Scan the material for the string "Choose" and copy out every line in which it occurs.
====
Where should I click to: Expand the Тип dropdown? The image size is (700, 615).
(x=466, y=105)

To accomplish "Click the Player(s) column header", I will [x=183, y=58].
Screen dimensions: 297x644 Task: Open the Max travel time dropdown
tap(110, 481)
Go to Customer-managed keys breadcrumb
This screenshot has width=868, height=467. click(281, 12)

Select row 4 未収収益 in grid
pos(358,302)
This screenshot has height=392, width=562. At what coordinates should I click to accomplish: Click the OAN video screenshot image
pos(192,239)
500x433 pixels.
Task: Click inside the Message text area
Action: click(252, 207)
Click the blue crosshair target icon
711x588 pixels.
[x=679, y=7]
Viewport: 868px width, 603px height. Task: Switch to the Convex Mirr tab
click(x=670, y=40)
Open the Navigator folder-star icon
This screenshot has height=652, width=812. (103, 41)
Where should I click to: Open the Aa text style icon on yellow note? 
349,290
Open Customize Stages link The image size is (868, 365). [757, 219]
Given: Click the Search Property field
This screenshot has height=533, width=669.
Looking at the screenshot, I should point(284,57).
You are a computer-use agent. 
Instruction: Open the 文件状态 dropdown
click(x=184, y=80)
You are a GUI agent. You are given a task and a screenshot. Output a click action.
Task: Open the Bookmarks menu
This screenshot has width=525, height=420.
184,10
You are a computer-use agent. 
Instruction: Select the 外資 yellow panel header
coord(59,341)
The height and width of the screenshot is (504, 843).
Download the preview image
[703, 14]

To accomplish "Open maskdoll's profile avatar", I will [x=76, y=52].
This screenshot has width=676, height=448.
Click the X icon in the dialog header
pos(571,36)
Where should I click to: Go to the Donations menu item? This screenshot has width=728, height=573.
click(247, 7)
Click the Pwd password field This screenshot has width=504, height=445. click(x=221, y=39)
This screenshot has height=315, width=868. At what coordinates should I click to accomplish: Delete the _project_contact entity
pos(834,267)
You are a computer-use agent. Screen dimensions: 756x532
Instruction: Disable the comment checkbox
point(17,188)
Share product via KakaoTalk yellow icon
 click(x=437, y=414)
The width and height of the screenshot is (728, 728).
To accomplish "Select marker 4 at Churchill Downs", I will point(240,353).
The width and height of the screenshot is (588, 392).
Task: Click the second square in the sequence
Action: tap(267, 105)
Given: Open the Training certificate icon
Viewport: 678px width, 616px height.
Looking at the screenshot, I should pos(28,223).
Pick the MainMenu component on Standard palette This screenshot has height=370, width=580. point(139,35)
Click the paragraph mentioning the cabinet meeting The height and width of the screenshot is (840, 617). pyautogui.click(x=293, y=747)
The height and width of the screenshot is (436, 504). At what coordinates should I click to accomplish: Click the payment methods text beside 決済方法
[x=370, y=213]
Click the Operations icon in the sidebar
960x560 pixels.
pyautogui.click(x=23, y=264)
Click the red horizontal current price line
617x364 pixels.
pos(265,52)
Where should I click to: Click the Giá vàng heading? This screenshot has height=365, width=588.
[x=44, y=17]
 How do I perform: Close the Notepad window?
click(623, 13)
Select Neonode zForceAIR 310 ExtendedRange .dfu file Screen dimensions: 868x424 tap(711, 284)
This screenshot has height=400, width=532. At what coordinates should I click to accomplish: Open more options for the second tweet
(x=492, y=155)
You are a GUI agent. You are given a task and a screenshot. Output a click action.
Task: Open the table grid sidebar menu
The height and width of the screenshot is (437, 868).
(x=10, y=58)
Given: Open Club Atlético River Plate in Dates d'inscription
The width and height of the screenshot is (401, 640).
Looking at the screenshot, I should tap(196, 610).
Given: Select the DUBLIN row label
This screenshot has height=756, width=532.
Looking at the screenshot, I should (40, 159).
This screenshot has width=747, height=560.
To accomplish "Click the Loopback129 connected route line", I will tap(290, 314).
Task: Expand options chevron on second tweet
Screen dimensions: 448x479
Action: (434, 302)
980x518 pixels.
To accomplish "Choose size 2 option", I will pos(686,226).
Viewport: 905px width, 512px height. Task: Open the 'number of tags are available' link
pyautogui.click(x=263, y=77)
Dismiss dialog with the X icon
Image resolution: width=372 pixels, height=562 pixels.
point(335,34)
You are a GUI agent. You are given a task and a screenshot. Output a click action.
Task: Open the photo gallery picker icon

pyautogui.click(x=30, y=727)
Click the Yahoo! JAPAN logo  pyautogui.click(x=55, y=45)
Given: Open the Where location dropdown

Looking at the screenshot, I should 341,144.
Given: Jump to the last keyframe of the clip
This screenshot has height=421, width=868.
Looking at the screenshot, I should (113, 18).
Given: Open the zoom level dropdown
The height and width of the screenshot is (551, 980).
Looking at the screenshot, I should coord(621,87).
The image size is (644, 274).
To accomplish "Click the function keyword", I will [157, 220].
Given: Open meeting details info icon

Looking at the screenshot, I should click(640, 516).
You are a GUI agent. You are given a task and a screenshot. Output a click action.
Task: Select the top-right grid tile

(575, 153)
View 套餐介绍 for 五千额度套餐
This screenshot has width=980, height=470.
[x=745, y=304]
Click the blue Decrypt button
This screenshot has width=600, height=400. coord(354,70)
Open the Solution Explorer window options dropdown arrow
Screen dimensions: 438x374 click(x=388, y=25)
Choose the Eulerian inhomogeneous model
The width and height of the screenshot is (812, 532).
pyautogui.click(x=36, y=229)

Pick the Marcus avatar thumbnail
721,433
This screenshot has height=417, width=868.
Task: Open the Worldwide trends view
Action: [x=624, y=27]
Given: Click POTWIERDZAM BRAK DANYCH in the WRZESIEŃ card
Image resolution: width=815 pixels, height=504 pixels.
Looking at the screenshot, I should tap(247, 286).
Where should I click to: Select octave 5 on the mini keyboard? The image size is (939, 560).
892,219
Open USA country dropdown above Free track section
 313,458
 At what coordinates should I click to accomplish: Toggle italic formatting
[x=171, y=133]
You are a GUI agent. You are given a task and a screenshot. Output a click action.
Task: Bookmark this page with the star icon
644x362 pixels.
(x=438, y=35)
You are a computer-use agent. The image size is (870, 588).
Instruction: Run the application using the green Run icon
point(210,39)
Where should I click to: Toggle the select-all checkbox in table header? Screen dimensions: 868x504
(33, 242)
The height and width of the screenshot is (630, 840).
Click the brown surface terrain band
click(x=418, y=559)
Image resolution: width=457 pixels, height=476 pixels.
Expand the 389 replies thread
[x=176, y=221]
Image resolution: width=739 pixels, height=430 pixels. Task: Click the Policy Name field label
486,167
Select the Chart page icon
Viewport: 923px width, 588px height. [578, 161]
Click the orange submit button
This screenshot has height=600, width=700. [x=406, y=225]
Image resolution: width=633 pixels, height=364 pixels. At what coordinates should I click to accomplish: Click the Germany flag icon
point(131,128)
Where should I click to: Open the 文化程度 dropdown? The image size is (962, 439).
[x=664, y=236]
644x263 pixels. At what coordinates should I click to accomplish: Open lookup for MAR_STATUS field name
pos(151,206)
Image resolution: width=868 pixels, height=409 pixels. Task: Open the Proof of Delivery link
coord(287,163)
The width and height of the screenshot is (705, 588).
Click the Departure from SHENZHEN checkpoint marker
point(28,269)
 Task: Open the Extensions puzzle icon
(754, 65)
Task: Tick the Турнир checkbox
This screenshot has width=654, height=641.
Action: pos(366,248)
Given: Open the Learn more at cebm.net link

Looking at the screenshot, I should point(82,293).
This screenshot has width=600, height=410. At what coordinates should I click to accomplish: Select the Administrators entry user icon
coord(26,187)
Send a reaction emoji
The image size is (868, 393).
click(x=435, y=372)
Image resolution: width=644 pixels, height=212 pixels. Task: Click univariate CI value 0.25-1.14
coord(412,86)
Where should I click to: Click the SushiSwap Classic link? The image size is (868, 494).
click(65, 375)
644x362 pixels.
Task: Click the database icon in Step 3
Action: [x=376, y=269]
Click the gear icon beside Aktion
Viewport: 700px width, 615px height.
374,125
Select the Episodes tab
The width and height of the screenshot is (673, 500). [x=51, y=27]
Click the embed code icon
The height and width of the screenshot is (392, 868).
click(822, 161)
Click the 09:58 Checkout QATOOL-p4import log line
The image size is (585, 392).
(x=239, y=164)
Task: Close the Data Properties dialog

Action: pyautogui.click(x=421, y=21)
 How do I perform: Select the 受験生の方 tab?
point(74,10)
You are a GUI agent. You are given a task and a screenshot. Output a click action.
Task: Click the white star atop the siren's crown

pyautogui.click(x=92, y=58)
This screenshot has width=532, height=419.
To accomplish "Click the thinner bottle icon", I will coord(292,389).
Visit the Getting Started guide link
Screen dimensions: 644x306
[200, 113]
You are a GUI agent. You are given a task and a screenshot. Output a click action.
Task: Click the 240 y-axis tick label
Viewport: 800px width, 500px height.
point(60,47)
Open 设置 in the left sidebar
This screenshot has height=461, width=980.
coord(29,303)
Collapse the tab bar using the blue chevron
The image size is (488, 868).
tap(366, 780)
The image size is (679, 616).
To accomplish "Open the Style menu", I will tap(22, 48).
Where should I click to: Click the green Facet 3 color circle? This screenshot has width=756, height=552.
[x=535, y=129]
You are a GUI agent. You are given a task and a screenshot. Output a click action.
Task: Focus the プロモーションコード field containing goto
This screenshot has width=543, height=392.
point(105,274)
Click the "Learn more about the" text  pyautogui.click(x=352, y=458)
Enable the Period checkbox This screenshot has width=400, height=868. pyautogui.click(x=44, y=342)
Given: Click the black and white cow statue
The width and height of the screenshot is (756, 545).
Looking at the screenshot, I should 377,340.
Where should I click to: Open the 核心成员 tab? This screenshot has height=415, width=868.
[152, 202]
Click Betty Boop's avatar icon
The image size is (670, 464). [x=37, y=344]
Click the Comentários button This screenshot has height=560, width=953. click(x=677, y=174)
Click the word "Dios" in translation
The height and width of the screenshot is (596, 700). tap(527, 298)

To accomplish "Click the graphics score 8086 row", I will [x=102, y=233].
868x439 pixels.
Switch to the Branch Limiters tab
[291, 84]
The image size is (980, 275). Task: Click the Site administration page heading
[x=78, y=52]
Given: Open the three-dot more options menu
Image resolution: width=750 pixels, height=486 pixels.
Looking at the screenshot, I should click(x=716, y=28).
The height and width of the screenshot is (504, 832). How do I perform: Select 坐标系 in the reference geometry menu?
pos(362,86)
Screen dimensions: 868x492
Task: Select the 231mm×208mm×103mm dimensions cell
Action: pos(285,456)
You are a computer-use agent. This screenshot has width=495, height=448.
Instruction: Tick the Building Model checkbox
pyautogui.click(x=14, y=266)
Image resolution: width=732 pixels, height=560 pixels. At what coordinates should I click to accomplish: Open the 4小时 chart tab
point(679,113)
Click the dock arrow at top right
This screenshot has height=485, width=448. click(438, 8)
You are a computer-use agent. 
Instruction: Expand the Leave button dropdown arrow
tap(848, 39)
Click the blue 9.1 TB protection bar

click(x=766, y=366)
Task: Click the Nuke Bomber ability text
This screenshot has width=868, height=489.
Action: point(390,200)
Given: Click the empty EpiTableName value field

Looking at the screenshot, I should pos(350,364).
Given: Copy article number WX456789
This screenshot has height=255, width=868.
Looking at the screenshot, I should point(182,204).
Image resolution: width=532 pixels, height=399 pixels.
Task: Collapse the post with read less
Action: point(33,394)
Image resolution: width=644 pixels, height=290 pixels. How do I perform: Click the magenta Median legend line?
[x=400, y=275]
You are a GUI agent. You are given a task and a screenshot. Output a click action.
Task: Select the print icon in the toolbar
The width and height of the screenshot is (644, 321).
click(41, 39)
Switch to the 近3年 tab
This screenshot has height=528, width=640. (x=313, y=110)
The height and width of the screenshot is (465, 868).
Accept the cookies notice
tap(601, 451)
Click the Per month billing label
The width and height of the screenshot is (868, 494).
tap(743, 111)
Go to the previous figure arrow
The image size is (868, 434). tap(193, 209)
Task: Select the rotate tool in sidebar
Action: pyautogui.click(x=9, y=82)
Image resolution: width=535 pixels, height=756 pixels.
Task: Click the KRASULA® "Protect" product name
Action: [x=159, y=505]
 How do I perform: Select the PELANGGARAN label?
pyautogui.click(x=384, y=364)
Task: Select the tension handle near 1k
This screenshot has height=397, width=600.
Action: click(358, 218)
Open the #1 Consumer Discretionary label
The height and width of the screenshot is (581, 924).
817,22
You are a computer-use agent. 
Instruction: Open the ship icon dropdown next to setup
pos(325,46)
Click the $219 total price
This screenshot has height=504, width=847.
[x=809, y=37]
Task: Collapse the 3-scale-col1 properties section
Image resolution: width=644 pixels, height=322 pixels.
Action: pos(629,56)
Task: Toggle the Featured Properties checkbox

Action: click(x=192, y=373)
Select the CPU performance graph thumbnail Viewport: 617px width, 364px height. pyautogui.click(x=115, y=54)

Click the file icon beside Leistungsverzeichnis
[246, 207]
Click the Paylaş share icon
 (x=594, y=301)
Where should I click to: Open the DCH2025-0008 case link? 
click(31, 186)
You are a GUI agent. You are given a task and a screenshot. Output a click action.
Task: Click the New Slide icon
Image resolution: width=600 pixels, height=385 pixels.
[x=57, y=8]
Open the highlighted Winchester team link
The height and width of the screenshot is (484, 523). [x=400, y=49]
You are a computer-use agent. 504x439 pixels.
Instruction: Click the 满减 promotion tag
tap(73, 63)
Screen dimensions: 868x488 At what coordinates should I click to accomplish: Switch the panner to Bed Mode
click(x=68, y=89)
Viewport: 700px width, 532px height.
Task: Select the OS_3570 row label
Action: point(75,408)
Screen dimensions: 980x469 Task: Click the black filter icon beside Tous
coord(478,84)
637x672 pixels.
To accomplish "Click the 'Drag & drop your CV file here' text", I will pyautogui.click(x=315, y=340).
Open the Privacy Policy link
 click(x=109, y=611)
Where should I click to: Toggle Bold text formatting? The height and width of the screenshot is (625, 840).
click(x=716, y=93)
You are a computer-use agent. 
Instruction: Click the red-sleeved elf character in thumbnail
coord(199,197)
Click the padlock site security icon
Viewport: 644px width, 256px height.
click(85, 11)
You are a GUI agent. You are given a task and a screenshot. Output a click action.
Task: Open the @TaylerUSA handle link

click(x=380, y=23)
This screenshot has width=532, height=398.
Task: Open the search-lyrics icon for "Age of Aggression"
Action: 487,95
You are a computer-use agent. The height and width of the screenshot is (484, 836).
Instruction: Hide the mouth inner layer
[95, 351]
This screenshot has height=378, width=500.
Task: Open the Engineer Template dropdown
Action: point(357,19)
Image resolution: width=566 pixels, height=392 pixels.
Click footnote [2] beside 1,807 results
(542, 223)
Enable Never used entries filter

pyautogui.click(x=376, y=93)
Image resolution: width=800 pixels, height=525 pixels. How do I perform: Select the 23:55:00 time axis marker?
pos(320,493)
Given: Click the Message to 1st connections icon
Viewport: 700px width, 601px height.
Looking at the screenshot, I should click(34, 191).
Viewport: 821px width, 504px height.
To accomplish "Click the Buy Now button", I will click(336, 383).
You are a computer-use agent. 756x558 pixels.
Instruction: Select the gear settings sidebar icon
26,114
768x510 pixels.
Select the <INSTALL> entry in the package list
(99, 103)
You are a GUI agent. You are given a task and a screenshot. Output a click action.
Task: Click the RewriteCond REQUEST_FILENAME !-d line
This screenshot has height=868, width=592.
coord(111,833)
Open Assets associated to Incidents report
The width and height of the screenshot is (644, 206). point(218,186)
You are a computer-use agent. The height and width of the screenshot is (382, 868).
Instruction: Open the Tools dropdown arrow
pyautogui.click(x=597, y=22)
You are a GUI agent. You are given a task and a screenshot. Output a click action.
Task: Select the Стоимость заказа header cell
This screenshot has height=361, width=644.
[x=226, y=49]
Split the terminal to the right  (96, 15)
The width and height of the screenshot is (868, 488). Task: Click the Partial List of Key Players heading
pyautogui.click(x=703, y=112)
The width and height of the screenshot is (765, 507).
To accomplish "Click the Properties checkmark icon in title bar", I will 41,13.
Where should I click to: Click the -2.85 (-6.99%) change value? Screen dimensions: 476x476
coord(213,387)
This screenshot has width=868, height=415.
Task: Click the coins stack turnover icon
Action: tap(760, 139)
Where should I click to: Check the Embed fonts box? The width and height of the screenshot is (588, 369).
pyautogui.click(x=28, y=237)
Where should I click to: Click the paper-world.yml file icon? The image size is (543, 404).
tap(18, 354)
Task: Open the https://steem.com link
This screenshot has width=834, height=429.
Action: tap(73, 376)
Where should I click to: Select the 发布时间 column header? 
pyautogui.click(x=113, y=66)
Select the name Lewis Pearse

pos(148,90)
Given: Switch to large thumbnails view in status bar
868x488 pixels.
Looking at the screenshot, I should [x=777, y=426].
====
* **ANSWER SPACE**:
To accomplish "Choose size 2 option", I will pos(686,226).
Choose the Eulerian inhomogeneous model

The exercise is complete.